MS Access - Objects
MS Access uses “objects" to help the user list and organize information, as well as prepare specially designed reports. When you create a database, Access offers you Tables, Queries, Forms, Reports, Macros, and Modules. Databases in Access are composed of many objects but the following are the major objects −
Together, these objects allow you to enter, store, analyze, and compile your data. Here is a summary of the major objects in an Access database;
Table is an object that is used to define and store data. When you create a new table, Access asks you to define fields which is also known as column headings.
Each field must have a unique name, and data type.
Tables contain fields or columns that store different kinds of data, such as a name or an address, and records or rows that collect all the information about a particular instance of the subject, such as all the information about a customer or employee etc.
You can define a primary key, one or more fields that have a unique value for each record, and one or more indexes on each table to help retrieve your data more quickly.
An object that provides a custom view of data from one or more tables. Queries are a way of searching for and compiling data from one or more tables.
Running a query is like asking a detailed question of your database.
When you build a query in Access, you are defining specific search conditions to find exactly the data you want.
In Access, you can use the graphical query by example facility or you can write Structured Query Language (SQL) statements to create your queries.
You can define queries to Select, Update, Insert, or Delete data.
You can also define queries that create new tables from data in one or more existing tables.
Form is an object in a desktop database designed primarily for data input or display or for control of application execution. You use forms to customize the presentation of data that your application extracts from queries or tables.
Forms are used for entering, modifying, and viewing records.
The reason forms are used so often is that they are an easy way to guide people toward entering data correctly.
When you enter information into a form in Access, the data goes exactly where the database designer wants it to go in one or more related tables.
Report is an object in desktop databases designed for formatting, calculating, printing, and summarizing selected data.
You can view a report on your screen before you print it.
If forms are for input purposes, then reports are for output.
Anything you plan to print deserves a report, whether it is a list of names and addresses, a financial summary for a period, or a set of mailing labels.
Reports are useful because they allow you to present components of your database in an easy-to-read format.
You can even customize a report's appearance to make it visually appealing.
Access offers you the ability to create a report from any table or query.
Other MS Access Objects
Let us now take a look at other MS Access objects.

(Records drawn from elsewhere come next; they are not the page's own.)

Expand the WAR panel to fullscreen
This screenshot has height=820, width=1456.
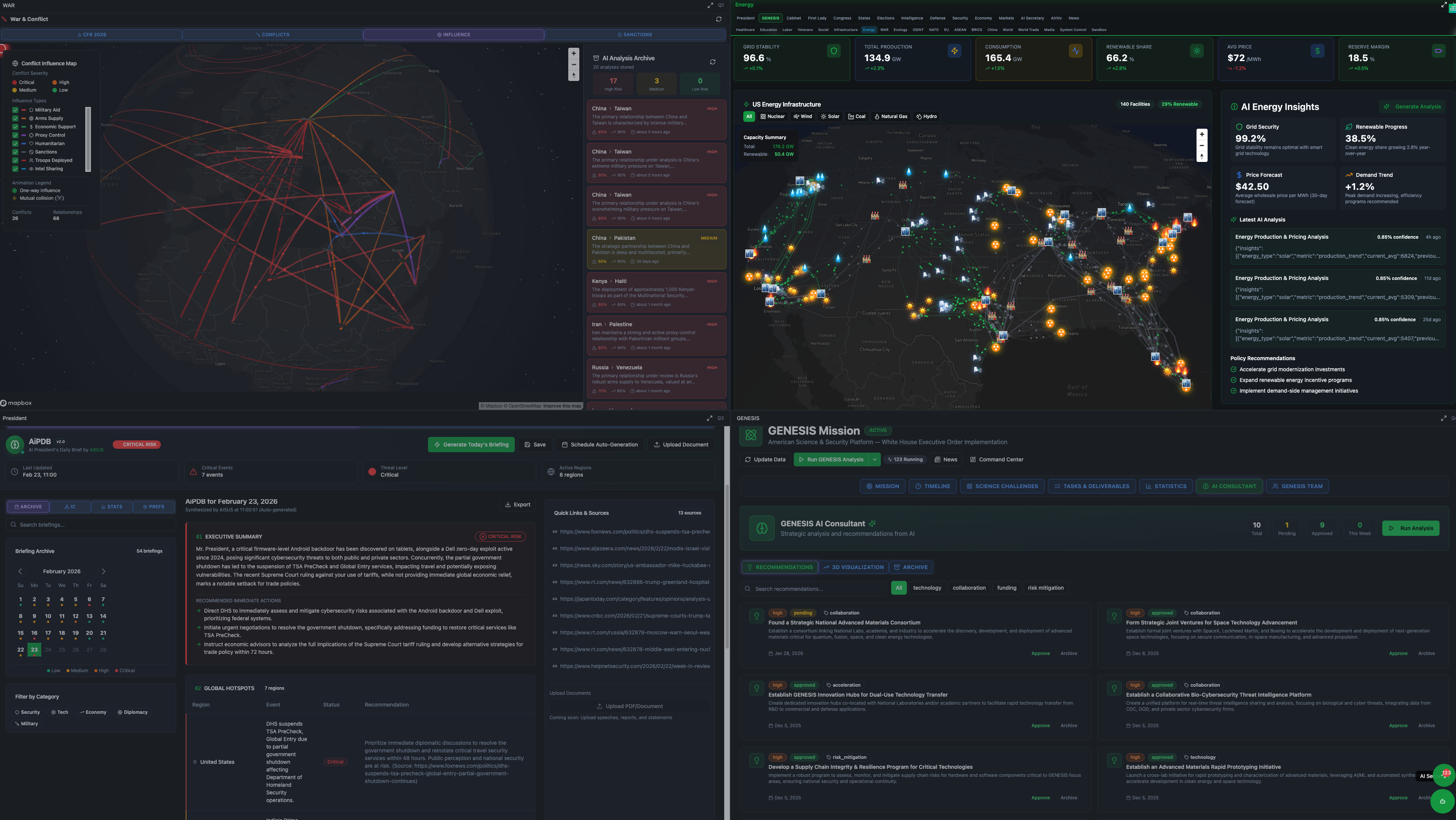click(x=710, y=6)
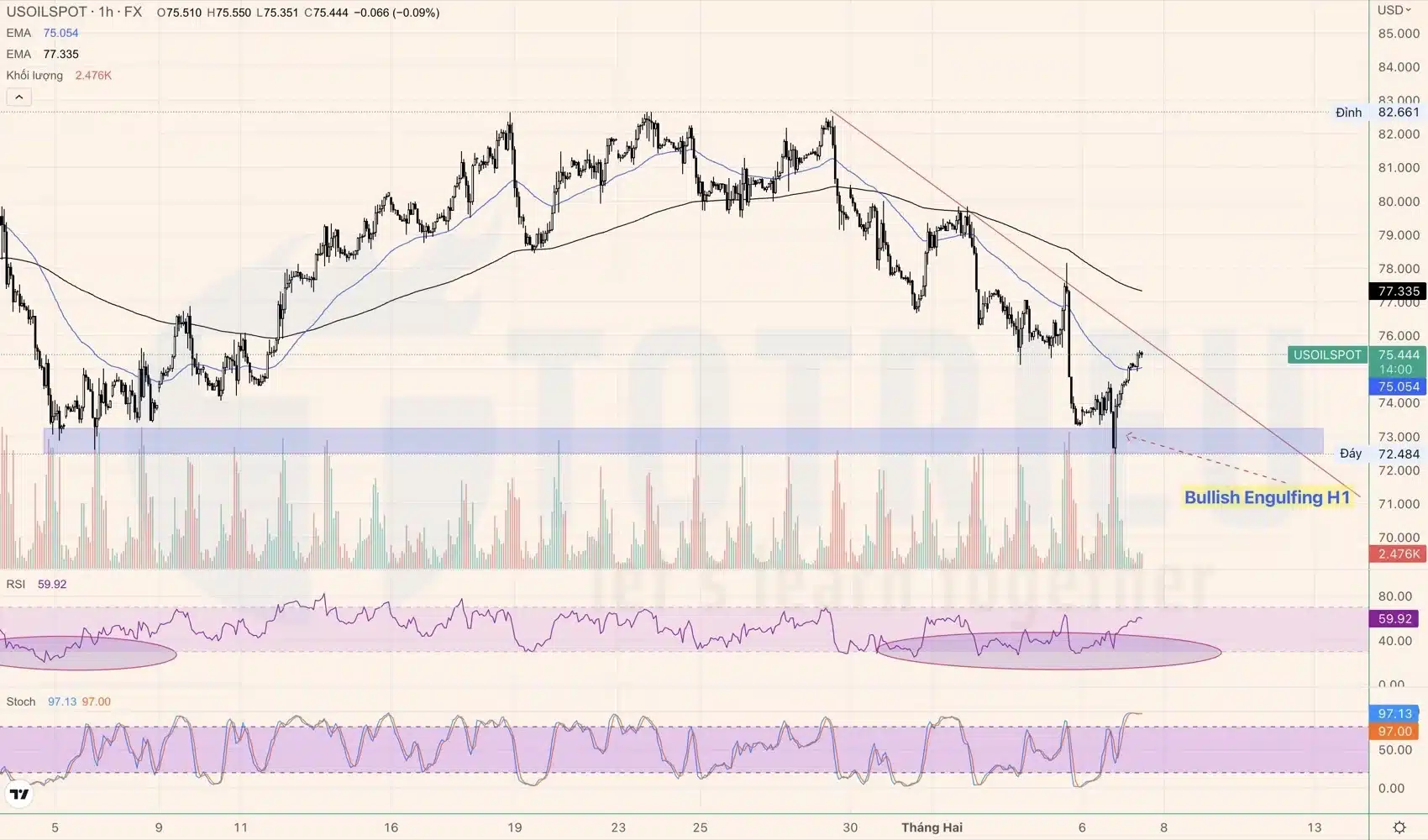This screenshot has height=840, width=1428.
Task: Click the red 2.476K volume value tag
Action: [x=1397, y=554]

This object is a structured definition of one or more actions that you want Access to perform in response to a defined event. An Access Macro is a script for doing some job. For example, to create a button which opens a report, you could use a macro which will fire OpenReport action.
You can include simple conditions in macros to specify when one or more actions in the macro should be performed or skipped.
You can use macros to open and execute queries, to open tables, or to print or view reports.
You can also run other macros or Visual Basic procedures from within a macro.
Data macros can be attached directly to table events such as inserting new records, editing existing records, or deleting records.
Data macros in web apps can also be stand-alone objects that can be called from other data macros or macro objects.
Module is an object in desktop databases containing custom procedures that you code using Visual Basic. Modules provide a more discrete flow of actions and allow you to trap errors.
Everything that can be done in a macro can also be done in a module, but you don't get the macro interface that prompts you what is needed for each action.
Modules are far more powerful, and are essential if you plan to write code for a multi-user environment, because macros cannot include error handling.
Modules can be standalone objects containing functions that can be called from anywhere in your application, or they can be directly associated with a form or a report to respond to events on the associated form or report.